An assembly for a wiper trip was configured with the GeoTap IDS tool to take samples in case further wireline tests were not possible even after the hole cleaning. The tool was positioned across the target sand, and a pretest was performed. The data were transmitted to the surface in real time. This information encouraged the operator to take live samples downhole. Pump inlet pressure and fluid sensor data were plotted in real time. The density data were analyzed by specialized software to estimate the amount of contamination. An interim sample was taken 10 minutes into the pump out, and a final sample was taken at 55 minutes..

After the wiper trip with the GeoTap IDS, a wireline trip was performed and successfully obtained samples. These samples required four or more hours to clean up and were compared with the samples of the GeoTap IDS, While contamination levels were high, they were considered acceptable because of the time limits of the testing, and they compared very well to the wireline samples.

The next step

Wilson said there are several of these tools around the world either on location or in the ground. “The acceptance has been good, and we are delivering success in field tests that will be released to the industry soon,” he said.

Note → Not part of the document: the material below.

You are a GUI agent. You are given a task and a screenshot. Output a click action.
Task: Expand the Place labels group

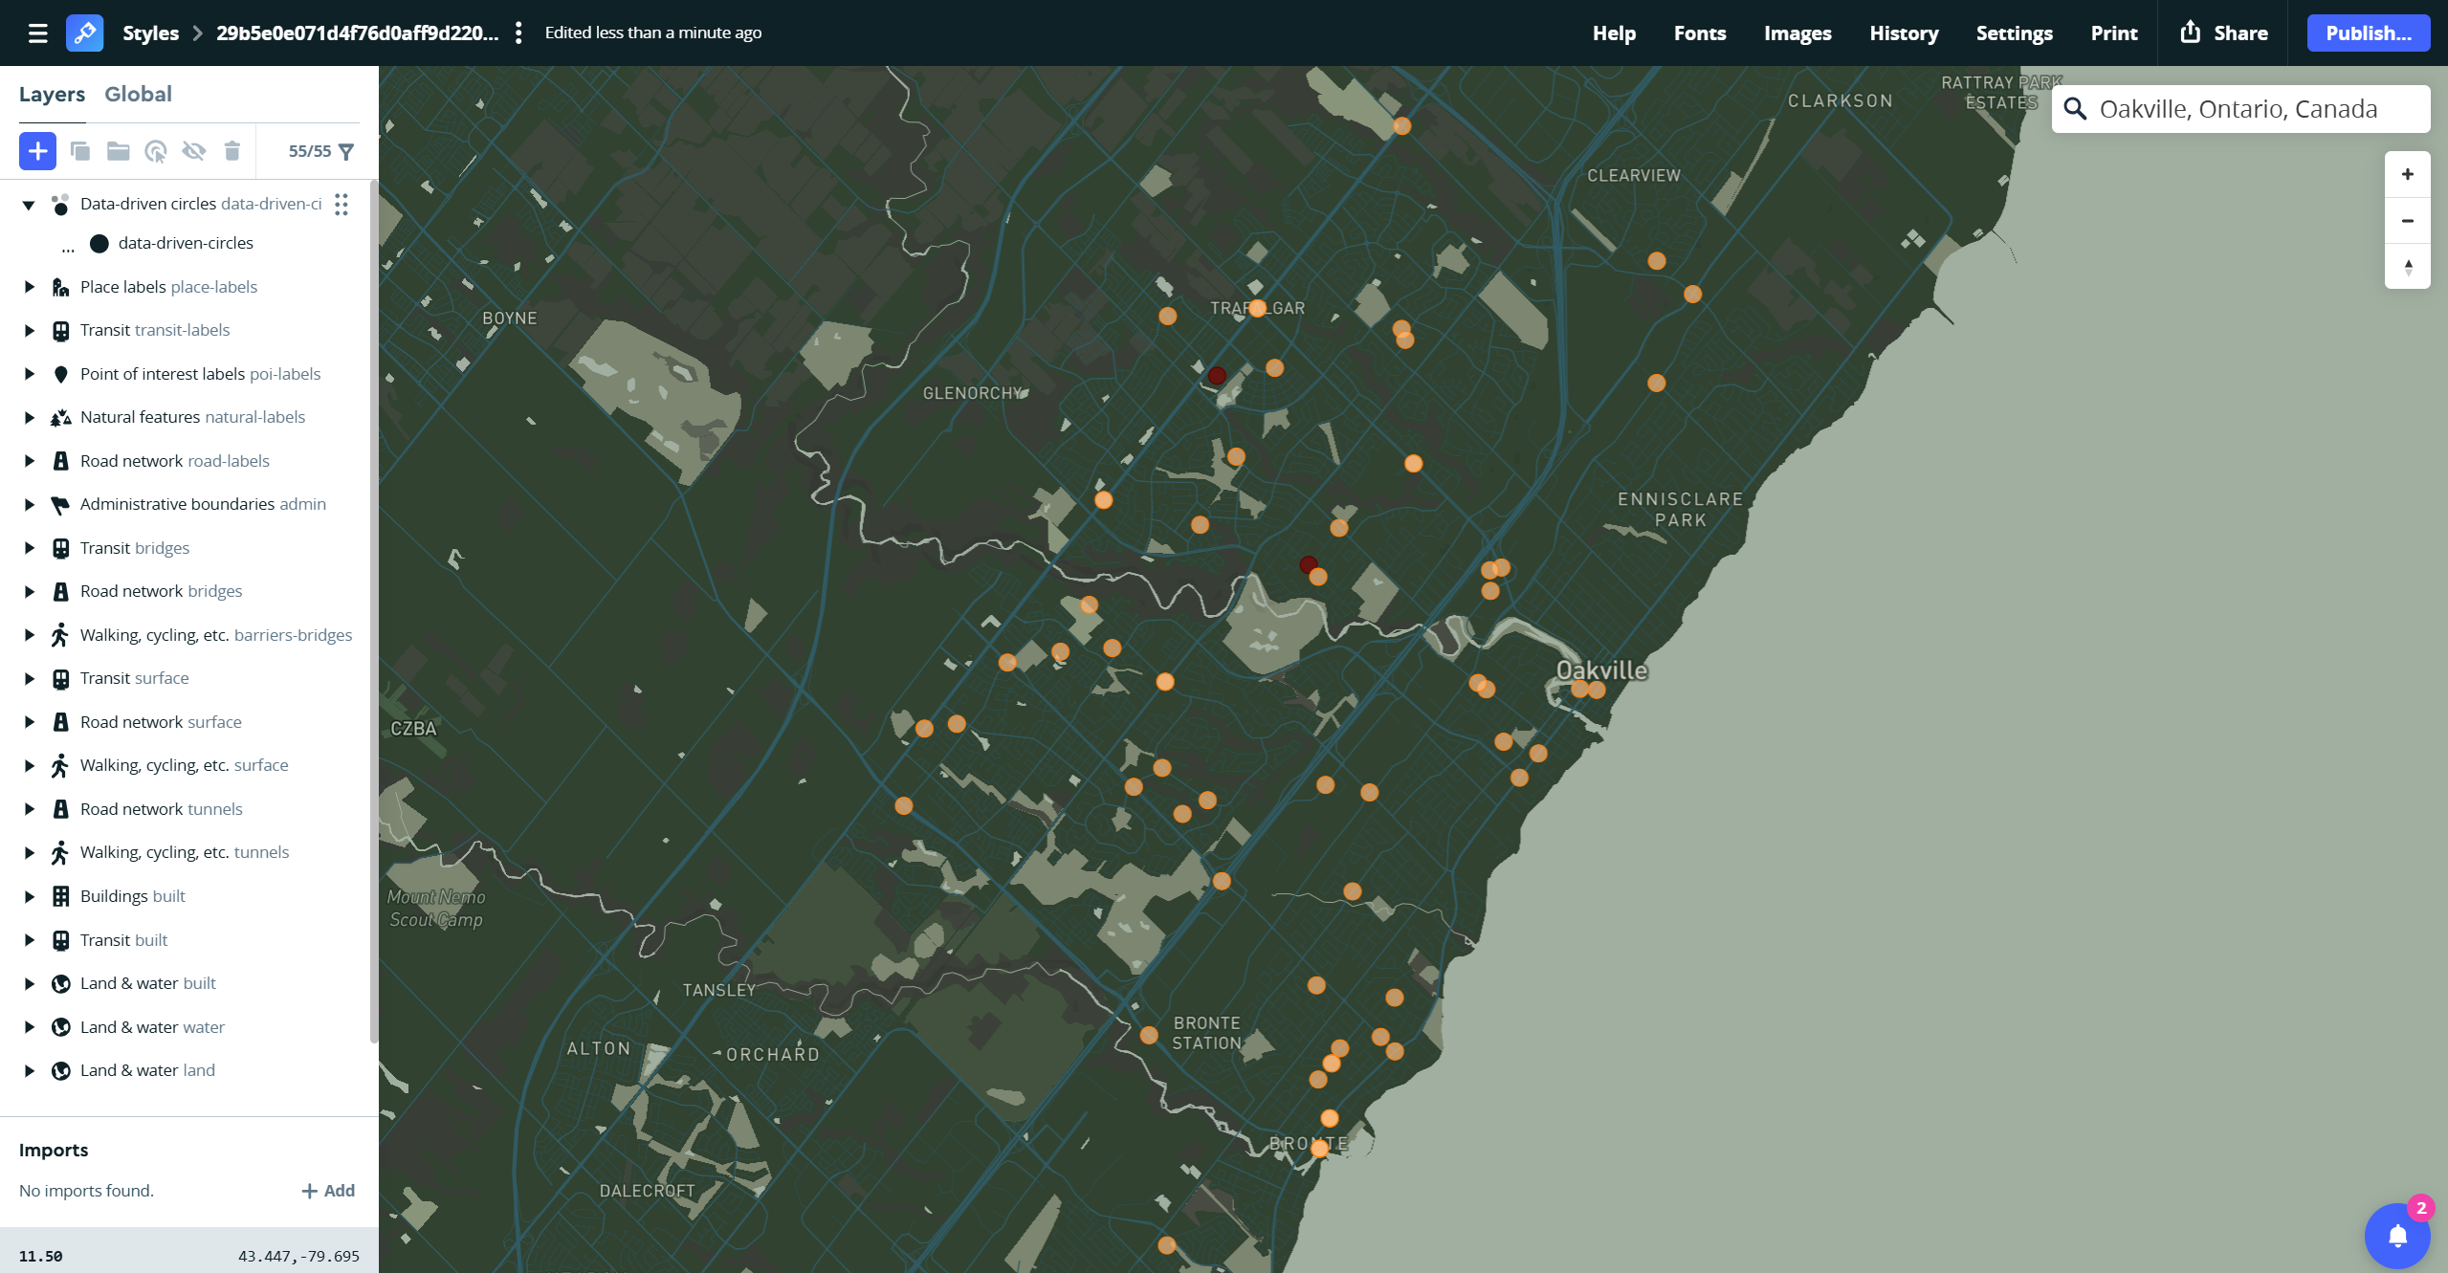(28, 286)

Improvements to the existing tool include pushing its temperature rating to the 200°C (392°F) mark (currently it is rated at 150°C, or 302°F). Pressure is not as big a hurdle as the tool is rated to 30,000 psi.

The company also is building a comparable tool for larger hole sizes. Current tools can manage holes sizes of 8-1/2 to 11 in.; the hope is to extend that to 17-1/2 in.

But the next step for those hard-to-please drilling engineers is a downhole lab. “You could do a significant amount of cataloging and understanding of the fluids downhole,” Wilson said. To reach this milestone, he said, requires the developers to tiptoe through “an IP minefield.” But the goal has been set, and it will be tested in the wireline environment first, then ruggedized for the LWD environment.

“Six months after the wireline tests, we’ll try it on the LWD side,” he said. “The downhole lab will be our next big step.”